The Republic was over. Brutus and Cassius had attempted to restore it in 44 by murdering Caesar, but instead the state had collapsed into anarchy; this had been brought to an end by Caesar Octavian’s defeat of all his rivals. Although the Romans of this time did not themselves use the term, the period that followed is today known as the Principate, which indicates the rule of the leading man or Princeps. There had been leading men (principes) in the Republic; in fact, Caesar Octavian liked to call himself Princeps because the word sounded Republican, unlike ‘king’ or ‘dictator’, a respectable word in earlier times but not after Sulla and Caesar. But now there was one leading man. Later in his life, in the Res Gestae (34.1), Caesar Octavian claimed that he had transferred the state (rem publicam … transtuli) back to the control of the Senate and the People. He did not wish to be seen as someone who had introduced a new kind of government.

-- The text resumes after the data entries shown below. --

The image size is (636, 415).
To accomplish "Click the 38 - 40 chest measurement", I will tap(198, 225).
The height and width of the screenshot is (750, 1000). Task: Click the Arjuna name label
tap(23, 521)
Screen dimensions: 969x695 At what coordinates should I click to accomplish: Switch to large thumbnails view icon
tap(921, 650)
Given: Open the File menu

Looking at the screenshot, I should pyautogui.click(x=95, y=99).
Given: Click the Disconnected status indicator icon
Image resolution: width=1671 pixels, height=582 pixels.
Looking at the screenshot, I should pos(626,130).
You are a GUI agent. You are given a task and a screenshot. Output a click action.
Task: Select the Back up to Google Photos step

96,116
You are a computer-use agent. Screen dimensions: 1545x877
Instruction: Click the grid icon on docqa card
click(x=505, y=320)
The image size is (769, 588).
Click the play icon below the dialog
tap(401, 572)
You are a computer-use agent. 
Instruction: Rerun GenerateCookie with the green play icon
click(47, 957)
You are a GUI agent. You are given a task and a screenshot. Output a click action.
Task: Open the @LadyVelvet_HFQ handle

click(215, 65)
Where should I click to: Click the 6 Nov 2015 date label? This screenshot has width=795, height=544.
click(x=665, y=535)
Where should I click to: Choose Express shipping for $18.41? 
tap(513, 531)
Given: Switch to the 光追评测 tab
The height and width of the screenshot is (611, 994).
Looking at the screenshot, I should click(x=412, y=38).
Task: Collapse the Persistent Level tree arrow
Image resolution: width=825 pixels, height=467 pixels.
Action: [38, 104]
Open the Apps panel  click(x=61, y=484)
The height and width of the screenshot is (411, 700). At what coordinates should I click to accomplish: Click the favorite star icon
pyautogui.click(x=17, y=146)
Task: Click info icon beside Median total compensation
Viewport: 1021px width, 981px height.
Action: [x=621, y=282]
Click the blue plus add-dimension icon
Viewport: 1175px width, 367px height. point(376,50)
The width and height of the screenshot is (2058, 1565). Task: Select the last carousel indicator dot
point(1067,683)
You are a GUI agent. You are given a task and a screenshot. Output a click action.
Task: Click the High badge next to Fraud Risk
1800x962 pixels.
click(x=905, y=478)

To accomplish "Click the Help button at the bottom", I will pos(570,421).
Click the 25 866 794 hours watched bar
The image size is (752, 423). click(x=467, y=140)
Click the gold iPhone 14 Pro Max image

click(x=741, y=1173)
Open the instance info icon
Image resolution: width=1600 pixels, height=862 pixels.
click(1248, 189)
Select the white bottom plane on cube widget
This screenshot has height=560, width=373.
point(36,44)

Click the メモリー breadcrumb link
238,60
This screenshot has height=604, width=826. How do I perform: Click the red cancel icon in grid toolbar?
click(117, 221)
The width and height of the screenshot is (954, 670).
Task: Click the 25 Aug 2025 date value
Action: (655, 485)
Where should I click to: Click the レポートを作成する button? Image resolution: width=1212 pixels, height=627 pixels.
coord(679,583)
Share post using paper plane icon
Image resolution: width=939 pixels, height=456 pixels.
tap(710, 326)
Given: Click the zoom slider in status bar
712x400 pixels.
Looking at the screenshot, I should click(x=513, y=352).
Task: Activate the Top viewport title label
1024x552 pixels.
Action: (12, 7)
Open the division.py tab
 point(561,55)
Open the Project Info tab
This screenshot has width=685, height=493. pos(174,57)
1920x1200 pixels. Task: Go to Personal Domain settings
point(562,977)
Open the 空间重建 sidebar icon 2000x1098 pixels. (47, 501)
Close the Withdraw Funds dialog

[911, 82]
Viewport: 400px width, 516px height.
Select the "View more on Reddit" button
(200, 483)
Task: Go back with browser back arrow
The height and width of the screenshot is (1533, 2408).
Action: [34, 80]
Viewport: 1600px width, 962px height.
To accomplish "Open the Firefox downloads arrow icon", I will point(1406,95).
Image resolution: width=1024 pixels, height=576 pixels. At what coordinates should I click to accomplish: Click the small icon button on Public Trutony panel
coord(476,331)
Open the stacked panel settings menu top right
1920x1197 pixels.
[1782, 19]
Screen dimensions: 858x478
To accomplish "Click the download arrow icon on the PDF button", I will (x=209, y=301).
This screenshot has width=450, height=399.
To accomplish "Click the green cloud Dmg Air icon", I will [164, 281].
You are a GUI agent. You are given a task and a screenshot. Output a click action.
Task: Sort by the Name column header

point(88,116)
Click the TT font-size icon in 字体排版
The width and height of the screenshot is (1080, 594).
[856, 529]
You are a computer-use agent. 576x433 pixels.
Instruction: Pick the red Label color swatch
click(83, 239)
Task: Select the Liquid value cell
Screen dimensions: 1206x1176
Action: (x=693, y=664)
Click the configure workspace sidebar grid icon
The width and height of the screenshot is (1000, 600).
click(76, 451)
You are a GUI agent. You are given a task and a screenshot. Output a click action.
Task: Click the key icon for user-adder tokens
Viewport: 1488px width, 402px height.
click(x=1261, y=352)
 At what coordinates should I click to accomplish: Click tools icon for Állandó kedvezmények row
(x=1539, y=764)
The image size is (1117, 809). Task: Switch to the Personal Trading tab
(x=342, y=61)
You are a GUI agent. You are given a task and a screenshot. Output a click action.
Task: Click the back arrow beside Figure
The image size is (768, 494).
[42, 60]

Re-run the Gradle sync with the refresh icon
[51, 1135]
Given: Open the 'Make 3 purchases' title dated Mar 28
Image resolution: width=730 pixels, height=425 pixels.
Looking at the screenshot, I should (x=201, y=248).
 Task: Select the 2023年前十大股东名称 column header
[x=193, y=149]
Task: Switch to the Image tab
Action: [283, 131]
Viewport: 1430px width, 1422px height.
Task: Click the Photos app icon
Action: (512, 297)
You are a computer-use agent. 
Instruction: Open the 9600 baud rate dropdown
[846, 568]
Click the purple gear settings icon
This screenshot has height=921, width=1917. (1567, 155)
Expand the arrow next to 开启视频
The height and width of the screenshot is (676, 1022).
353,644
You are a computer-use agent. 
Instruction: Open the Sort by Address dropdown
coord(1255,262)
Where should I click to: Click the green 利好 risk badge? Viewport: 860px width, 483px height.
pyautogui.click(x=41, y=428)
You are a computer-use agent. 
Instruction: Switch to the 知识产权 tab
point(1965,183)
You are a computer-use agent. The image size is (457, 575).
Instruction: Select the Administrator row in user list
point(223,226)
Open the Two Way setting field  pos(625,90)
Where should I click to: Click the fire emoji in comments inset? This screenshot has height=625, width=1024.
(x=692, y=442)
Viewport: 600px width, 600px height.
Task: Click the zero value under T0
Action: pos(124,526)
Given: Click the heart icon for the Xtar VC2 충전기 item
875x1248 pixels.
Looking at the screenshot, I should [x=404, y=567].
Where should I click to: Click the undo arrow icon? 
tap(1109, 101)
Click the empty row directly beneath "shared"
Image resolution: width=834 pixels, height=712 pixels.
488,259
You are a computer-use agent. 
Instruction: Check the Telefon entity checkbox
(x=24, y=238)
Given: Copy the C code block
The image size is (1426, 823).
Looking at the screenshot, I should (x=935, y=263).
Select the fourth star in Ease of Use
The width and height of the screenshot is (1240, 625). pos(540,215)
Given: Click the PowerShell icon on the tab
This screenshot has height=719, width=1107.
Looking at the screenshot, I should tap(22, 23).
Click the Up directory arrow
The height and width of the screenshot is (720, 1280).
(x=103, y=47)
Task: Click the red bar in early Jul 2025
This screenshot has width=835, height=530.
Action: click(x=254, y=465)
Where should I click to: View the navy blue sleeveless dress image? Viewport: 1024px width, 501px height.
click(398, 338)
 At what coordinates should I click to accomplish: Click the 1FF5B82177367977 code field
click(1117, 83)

He did not, however, claim that he had ‘restored the Republic’. The Latin words that he used, res publica, do not mean ‘Republic’ in the modern sense of a state without a monarch, but simply ‘the state’ or, even more generally, ‘public affairs’. Caesar Octavian’s position in 30 can be seen as much stronger than that

of Julius Caesar in 45. This is partly because the wealth of Egypt led Rome to enjoy much greater and more immediate benefits at the end of this civil war: ‘by bringing the royal treasures to Rome in his Alexandrian triumph he made ready money so abundant, that the rate of interest fell, and the value of real estate rose greatly’ (Suetonius, Augustus 41). Above all, however, his position was strong because the Romans themselves and all the peoples of the empire had had another fifteen years in which to become absolutely sick of war. Terror of civil war breaking out again was, among most people, now stronger than any discontent with Caesar Octavian or the desire for freedom from the domination of one man. Velleius (2.89) gives the official line, but must reflect what many were thinking: ‘Fields were cultivated once again … ; men felt safe at last, with their property rights secured’.